Florida Medical Center v. Renzi

PER CURIAM.

This cause is before us on appeal from a workers’ compensation order awarding claimant, inter alia, $4,800 for eight weeks of attendant care rendered by her parents beginning February 24, 1983, plus interest thereon, and $35 per week beginning April 22, 1983, and continuing, for attendant care services. The employer/ carrier argue that the award of attendant care services rendered prior to a request for such services should be reversed. However, the employer/carrier did not raise this issue before the deputy commissioner, and thus the question is not preserved for review. Don Harms Plumbing Co., Inc. v. Henderson, 454 So.2d 745 (Fla. 1st DCA 1984), Sunland Hospital v. Garrett, 415 So.2d 783 (Fla. 1st DCA 1982). We affirm the award for attendant care services for the eight-week period following claimant’s discharge from the hospital since there is competent, substantial evidence that the services provided by claimant’s parents were necessary and beyond those normally provided by family members gratuitously. Don Harris Plumbing Co., Inc. v. Henderson, supra. We must reverse that portion of the second award of attendant care services which the record shows is reimbursement for household services performed by claimant’s parents, since such services, when performed by a family member living with the claimant, are presumed to be gratuitous. Sheraton Bal Harbour v. Platis, 447 So.2d 987, 988 (Fla. 1st DCA 1984).
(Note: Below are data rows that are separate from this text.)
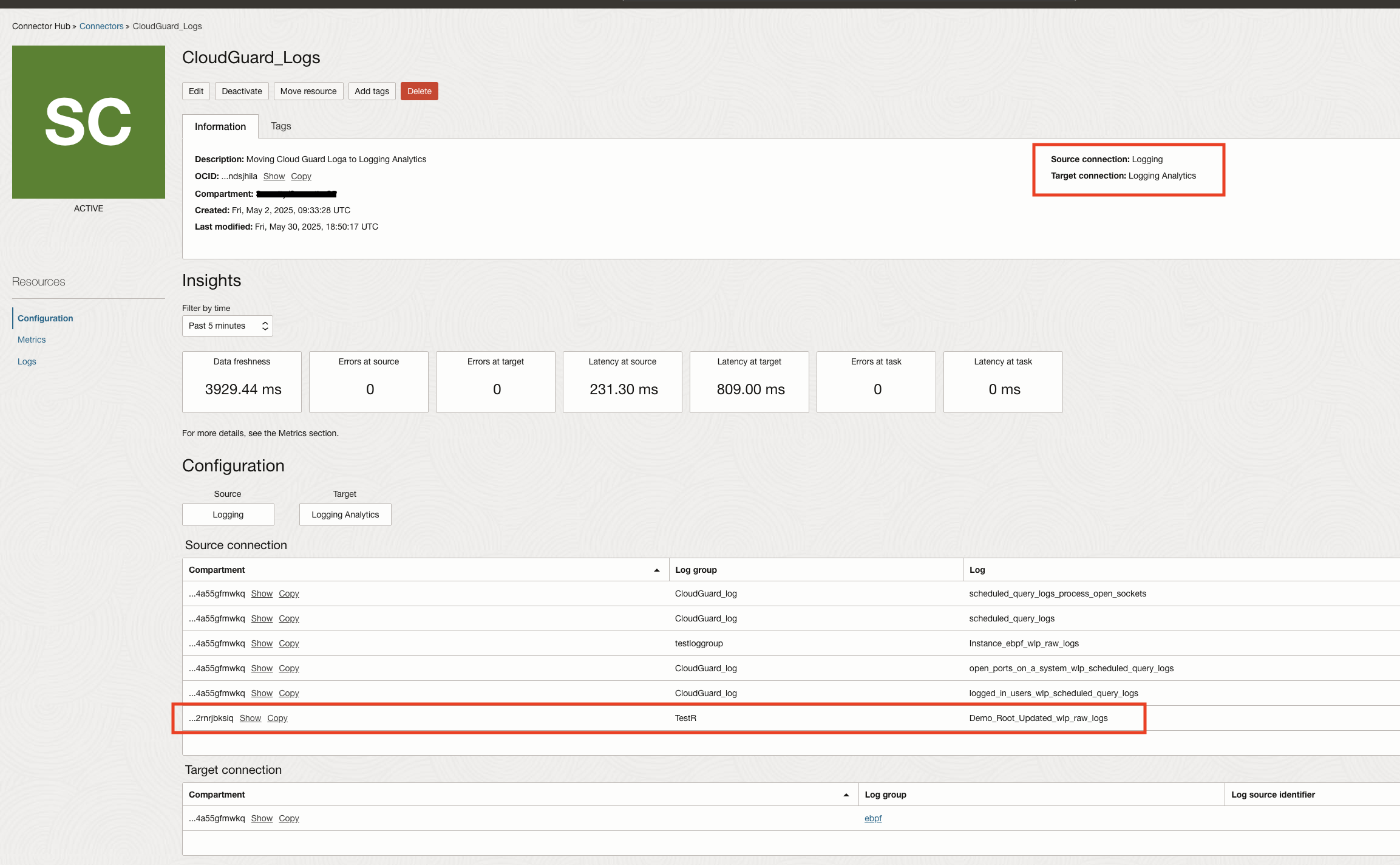Screen dimensions: 1400x865
Task: Go to Connectors breadcrumb link
Action: point(101,26)
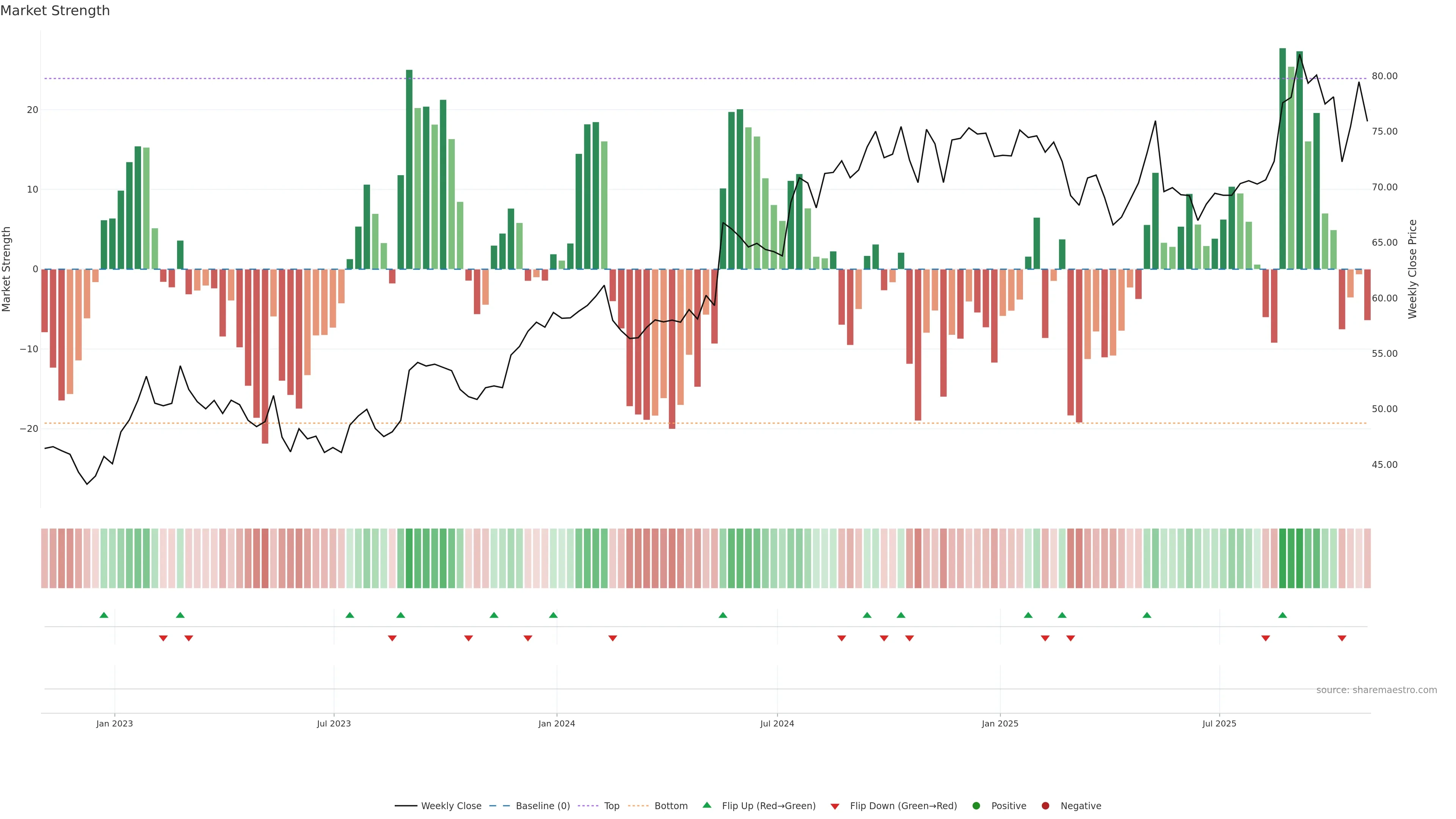
Task: Click the Jul 2024 x-axis label
Action: [777, 723]
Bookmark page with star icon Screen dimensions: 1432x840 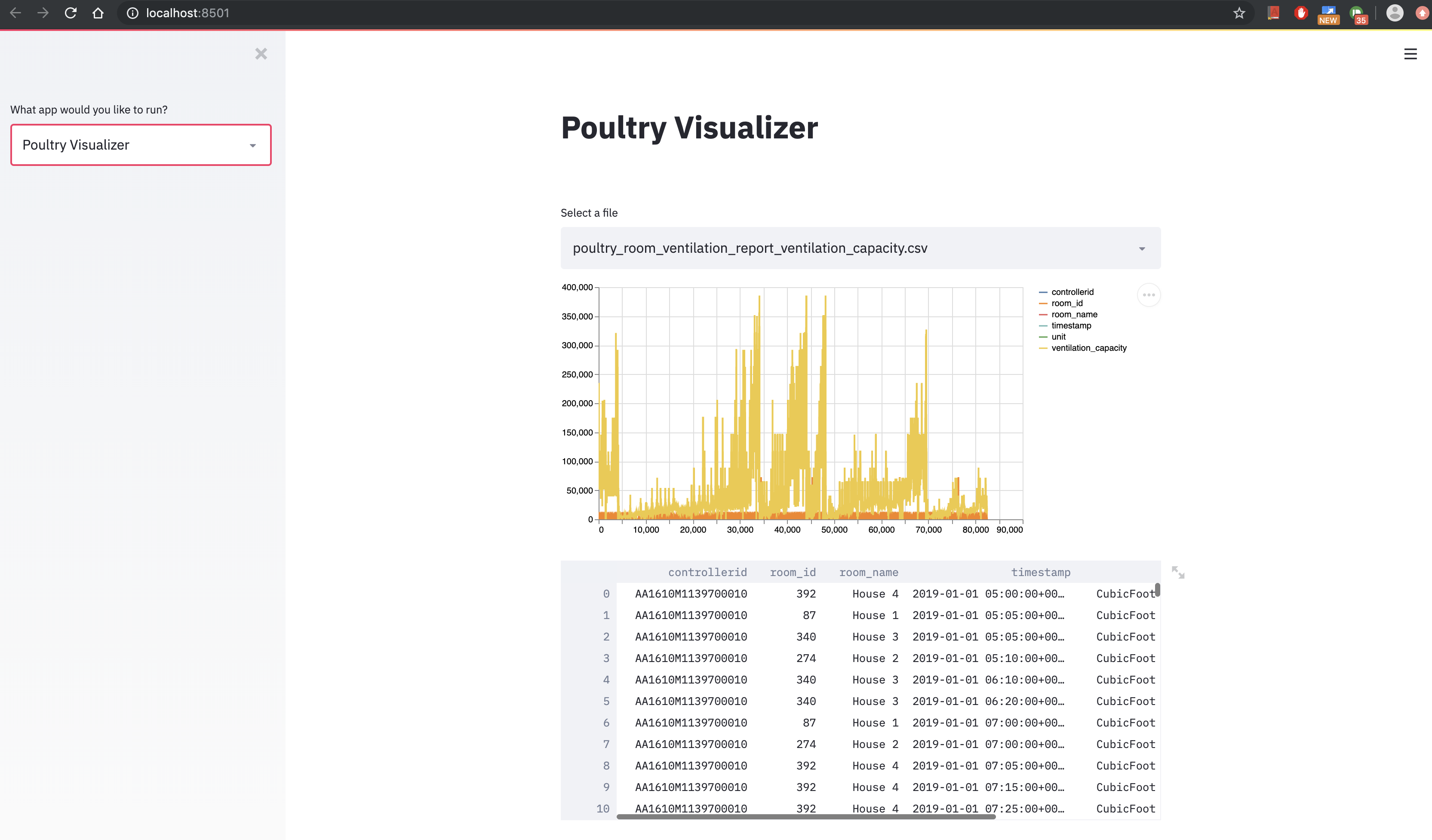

However, we affirm that part of the second award, prospective in nature, which requires the employer/carrier to pay claimant $35 per week, inasmuch as the award permits the claimant to hire someone to perform those household duties which competent, substantial evidence establishes claimant cannot perform without possible endangerment to her life.

Affirmed in part and reversed in part.

BOOTH, SMITH and THOMPSON, JJ., concur.